PROBLEM DESCRIPTION » From the data below, set down exactly the lines between the one holding "Go to home page (370, 687)" and the one holding "[BML Opportunity Board] (151, 36)", inclusive, and no others.

DATASET »
┌──
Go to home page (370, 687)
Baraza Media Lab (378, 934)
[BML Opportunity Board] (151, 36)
└──
┌──
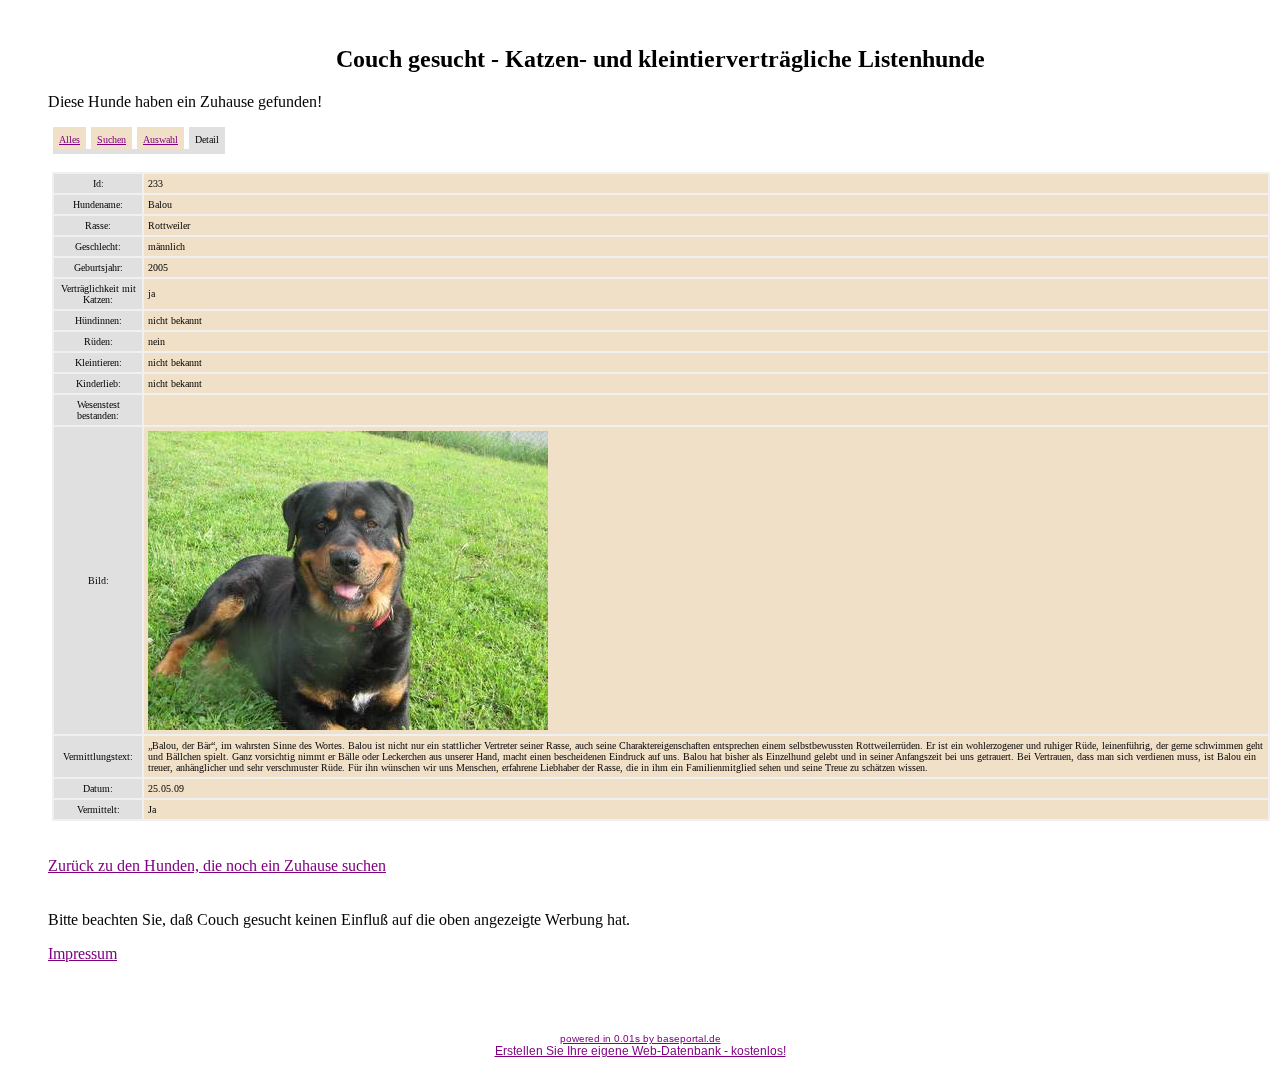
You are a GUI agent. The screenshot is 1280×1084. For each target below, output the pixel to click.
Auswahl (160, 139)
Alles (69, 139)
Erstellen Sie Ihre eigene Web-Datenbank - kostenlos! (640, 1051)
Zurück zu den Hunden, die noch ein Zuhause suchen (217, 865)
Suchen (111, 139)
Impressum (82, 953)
└──
REPLY »
Go to home page (370, 687)
Baraza Media Lab (378, 934)
[BML Opportunity Board] (151, 36)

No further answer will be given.